Over the past few weeks, I’ve been exploring ways to capture streaming metrics from our data load jobs. The goal is to monitor job performance and behavior in real time, without disrupting our existing data load pipelines.
Initial Exploration: StreamingQueryListener vs Cluster Logs
My initial approach involved using StreamingQueryListener, which provides hooks into Spark’s streaming lifecycle. While it only requires minor code changes, integrating it into production jobs could introduce risks or instability—something we wanted to avoid.
To keep things non-intrusive, I pivoted to cluster logs, which are already being generated and can be redirected to a volume for external processing. This method aligns well with our operational constraints and avoids touching the running jobs.
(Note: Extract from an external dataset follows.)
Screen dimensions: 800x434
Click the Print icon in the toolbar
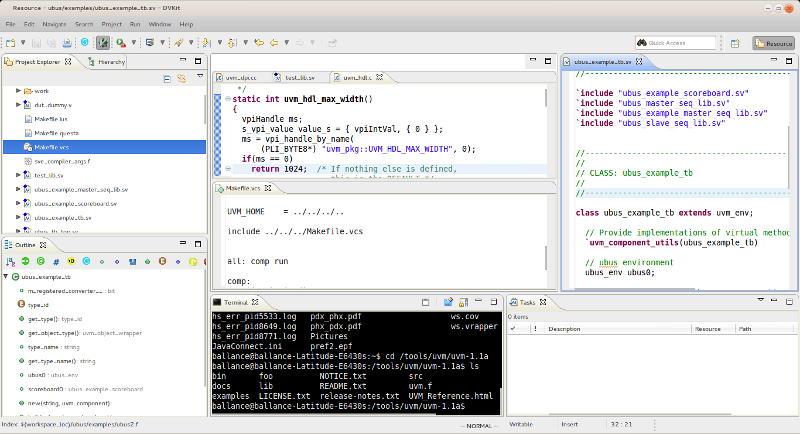[x=65, y=43]
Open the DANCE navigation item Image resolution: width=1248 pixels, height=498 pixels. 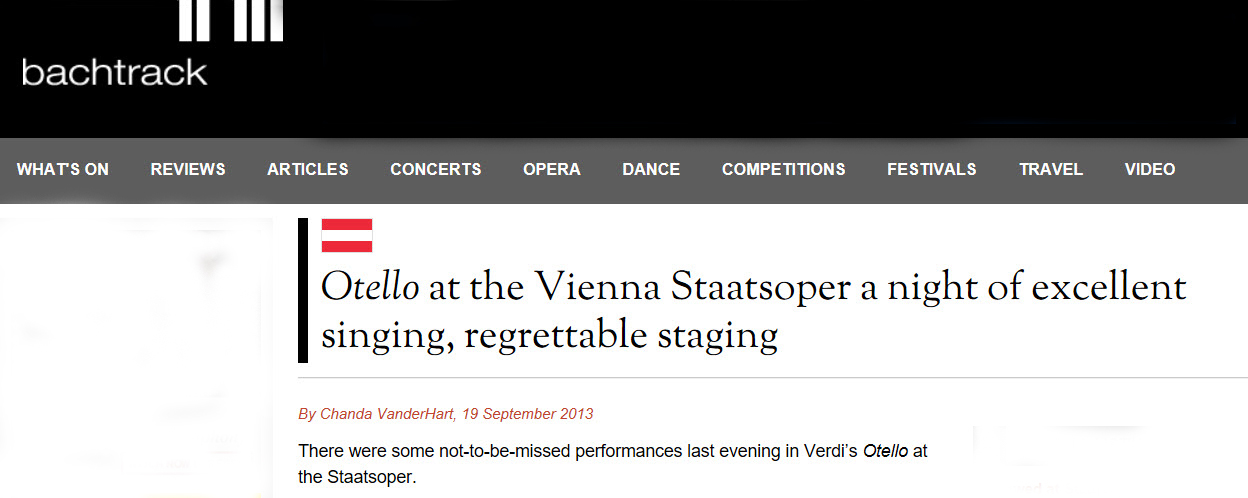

Observations After Enabling Cluster Logs
Once the logs were redirected to a volume, I noticed an interesting behavior in how Spark handles event logging:
Log Compression Behavior
- When a streaming job starts, an eventlog file is created, and logs begin accumulating in it.
- Every 10 minutes, the accumulated logs in the eventlog file are compressed into a new .gz file.
- After compression, the eventlog file continues collecting logs for the next interval.
- This cycle repeats throughout the job duration.
Example Scenario
Suppose a streaming job runs for 3 hours and 8 minutes. Here's what happens:
- You’ll get 18 .gz files for the first 3 hours (3 hours × 6 files/hour).
- The remaining 8 minutes of logs will still reside in the eventlog file, as they haven’t yet reached the next 10-minute compression threshold.

This rolling compression mechanism is efficient for log management but introduces complexity when trying to capture streaming metrics in real time, especially since the logs are split across multiple compressed files and the active eventlog file.
The Challenge: Real-Time Parsing of Compressed Logs
To extract metrics like input rate, processing rate, and batch duration, we need to:
- Continuously monitor the volume for new .gz files
- Decompress and parse each file as it arrives
- Extract relevant metrics from the event log JSON structure
- Stream the metrics to a monitoring or visualization system
However, Structured Streaming doesn’t natively support reading .gz files, which complicates real-time processing.
Scalability Concerns
One workaround I considered was using Azure Event Hub to stream the parsed metrics from each .gz file. But with over 100 data load pipelines, processing each file in a loop would likely fall short of our goal of near real-time monitoring. The latency introduced by sequential processing could make the metrics less actionable.
Open Call for Suggestions
I’m reaching out to the community to ask:
- Has anyone implemented a similar approach using cluster logs?
- How did you handle real-time parsing of compressed log files?
- Are there scalable solutions or best practices you’d recommend?
If you’ve tackled this challenge or have ideas, I’d love to hear from you. One idea I’m exploring is using Event Hub to stream parsed metrics, but I’m open to better or more efficient alternatives.